I am currently looking at DAS units for the bulk of the storage and separate 1 or 2 CPU servers (E3-1200 or E5-2600) running ESXi for the processing function required utilizing ESXi to create a number of VMs.

Requirements are;
  • 1.2 Petabytes of storage
  • Low end 4 core cpu per every 22 + 2 spare empty slots hard drives
  • Dual lan for every 24 drives (22 filled & 2 empty).
  • Each 24 drives (as above) to be directly controlled by the VMs (VT-d)
  • Less than 112U total size (4Ux28 units)
  • Each VM to run Win 7 Pro (again, out of my control).
  • Hard drives will be spanned or striped with no redundancy (I know, I know, not my call either).
  • Redundant PSUs required in all machines.
  • Less than S$250,000

The 22 populated and 2 spare slots (unpopulated) drives are based on 2TB drives. 3TB drives can be used with resulting changes in number or populated and free slots taken in to account. The drives are SATA.

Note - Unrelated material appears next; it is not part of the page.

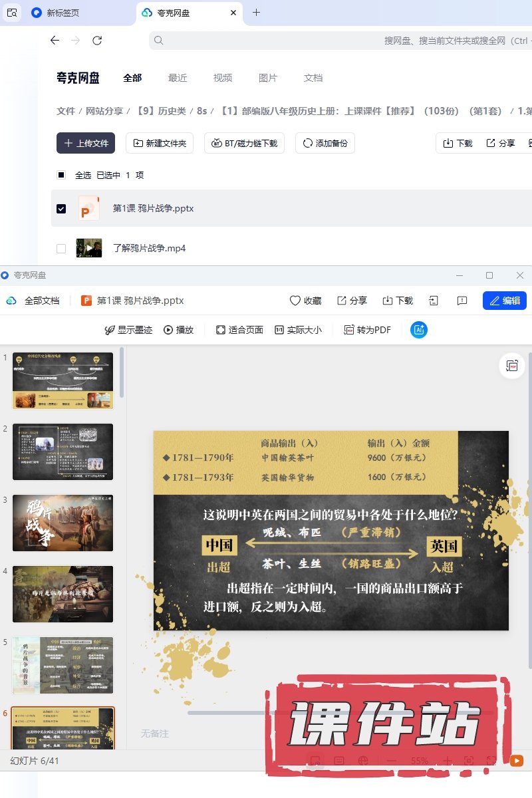
Task: Check the 了解鸦片战争.mp4 checkbox
Action: coord(61,248)
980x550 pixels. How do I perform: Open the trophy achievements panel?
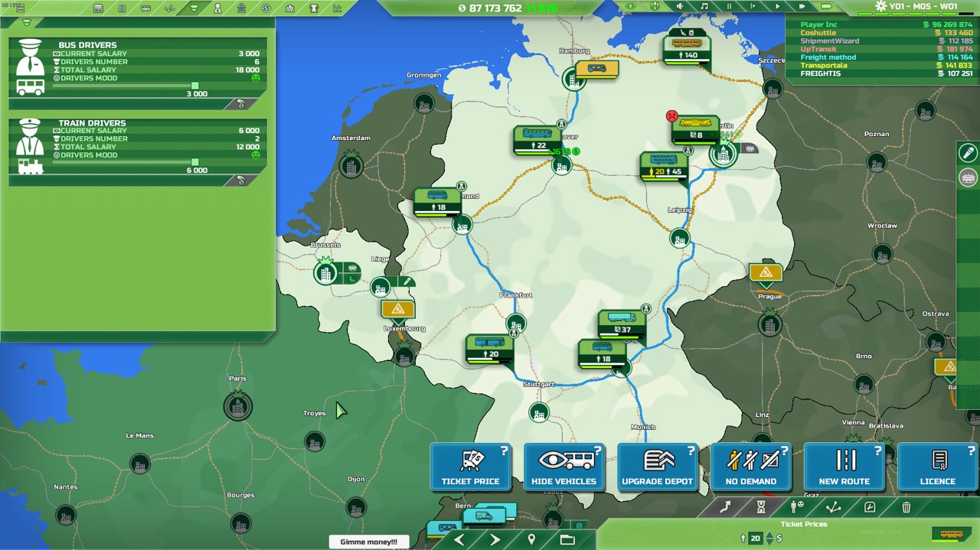coord(314,8)
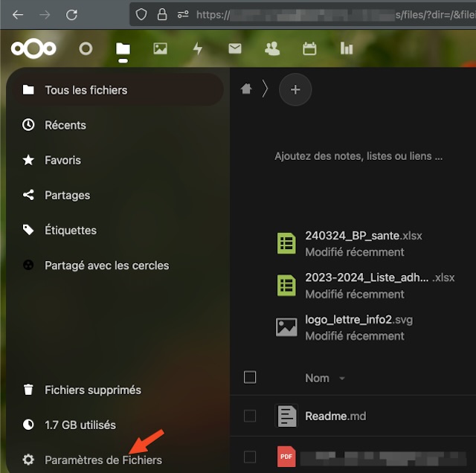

I am currently looking at a custom 4U case with a couple of Supermicro 24drive hotswap backplanes on the bottom with the drives mounted vertically (tail end down). The backplanes have a SAS expander allowing dual mini-SAS connection (8 lanes total). I did look at three backplanes in the DAS case but you would need to remove the entire top of the case to swap dead drives out and that would be difficult in a fully populated rack.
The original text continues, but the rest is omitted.